中风后抑郁(PSD)是中风后常见的伴随症状。PSD属中医学“郁证”的范畴,肝气郁结为抑郁症的基本病机,“解郁”为其基本治则。临床上,“解郁”法治疗PDS已获得广泛认可。解郁安神颗粒(JY)是部颁标准中药成方制剂,功效为舒肝解郁,安神定志。我们前期的研究显示JY可明显改善局灶性脑缺血大鼠和全脑缺血小鼠的抑郁表现,可调节神经介质5-HT,影响与神经再生相关的BDNF和糖皮质激素受体。但其作用特点及机制尚未明确。本课题以脑缺血后抑郁动物为模型,采用神经化学、细胞和分子生物学、fMRI等技术研究JY对PSD动物不同脑区神经递质、转运体及受体,以及神经-内分泌系统等的影响,观察抑郁与脑区活动的关系,并检测给药后不同时间相关脑区基因和蛋白表达的变化。明确JY “解郁安神”作用的特点,以及经典神经机制和非经典神经网络机制,为JY用于PSD的治疗提供实验依据,为中药治疗PSD的“解郁”治则提供理论支持。

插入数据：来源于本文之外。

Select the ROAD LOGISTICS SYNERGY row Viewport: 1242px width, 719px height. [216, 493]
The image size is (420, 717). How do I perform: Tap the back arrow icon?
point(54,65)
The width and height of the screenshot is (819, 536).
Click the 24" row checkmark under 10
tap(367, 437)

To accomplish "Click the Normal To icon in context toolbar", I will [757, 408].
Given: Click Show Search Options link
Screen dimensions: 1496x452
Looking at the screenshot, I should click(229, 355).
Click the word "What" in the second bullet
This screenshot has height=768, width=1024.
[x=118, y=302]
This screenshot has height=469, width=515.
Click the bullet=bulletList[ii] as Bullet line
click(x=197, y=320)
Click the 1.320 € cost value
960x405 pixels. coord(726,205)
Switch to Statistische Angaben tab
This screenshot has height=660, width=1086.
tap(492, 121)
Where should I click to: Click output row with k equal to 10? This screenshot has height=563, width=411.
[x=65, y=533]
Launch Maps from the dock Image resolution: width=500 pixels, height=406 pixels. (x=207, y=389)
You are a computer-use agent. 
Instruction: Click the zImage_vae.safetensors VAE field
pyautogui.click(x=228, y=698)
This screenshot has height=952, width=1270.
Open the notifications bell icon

制备PSD动物模型,糖水偏爱实验、强迫游泳实验及悬尾实验观察JY对PSD的治疗作用及其特点;HPLC检测前额叶皮质、海马、纹状体、下丘脑NE,DA及5-HT水平;RT-PCR/Western blot检测不同脑区5-HT1AR、D2R等表达; ELISA检测动物血清ACTH、CORT水平;BrdU/NeuN免疫荧光方法评价马神经再生;分离前额叶皮质、海马、纹状体及下丘脑,RT-PCR/Western blot检测动物不同脑区GR、BDNF等表达;ELISA检测动物血清、前额叶皮质及海马TNF-α、IL-1β、IL-18水平;Western blot检测前额叶皮质及海马NF-κB、IκB-α表达;基因芯片观察海马基因表达谱;MRI及fMRI评价脑结构及功能变化。JY能够明显提高PSD动物的糖水偏爱率,减少不动时间,缩短平衡木行走时间,缩短新奇环境摄食潜伏期,缩短逃避潜伏期,增加目标象限停留距离。表明JY具有抗PSD作用,并可改善PSD伴随的焦虑或认知功能障碍;JY提高 PSD动物海马、下丘脑DA、5-HT及NE水平,上调海马5-HT1AR、D2R、NMDAR1蛋白表达,下调海马ADRα2、GABA-BR蛋白表达。表明JY抗抑郁作用与调节单胺神经递质系统失衡有关;JY降低PSD动物血清ACTH及CORT水平,增加海马齿状回BrdU/NeuN阳性细胞数目,上调海马、前额叶皮质及下丘脑GR、BDNF蛋白表达,下调海马SERT蛋白表达,上调前额叶皮质和纹状体NET1、SERT等蛋白表达,降低血清、前额叶皮质及海马TNF-α、IL-1β及IL-18水平,下调前额叶皮质及海马NF-κB蛋白表达,上调IκB-α蛋白表达。JY诱导海马差异表达基因数目为314个,差异表达基因介导的信号转导通路包括MAPK、NF-κB、Notch、mTOR、神经营养蛋白等。JY改善PSD所致脑组织结构改变,提高海马NAA/Cr,Cho/Cr、mI/Cr比值及前额叶皮质Cho/Cr比值。表明JY抗PSD作用与抑制HPA轴亢进,促进海马神经再生,调节脑GR、BDNF、神经递质转运体蛋白表达,抑制神经炎症及改善脑组织结构、代谢功能异常有关。本课题明确了JY抗PSD作用和特点,以及经典神经机制和非经典神经网络机制,为JY用于PSD的治疗提供实验依据,为中药治疗PSD的“解郁”治则提供理论支持。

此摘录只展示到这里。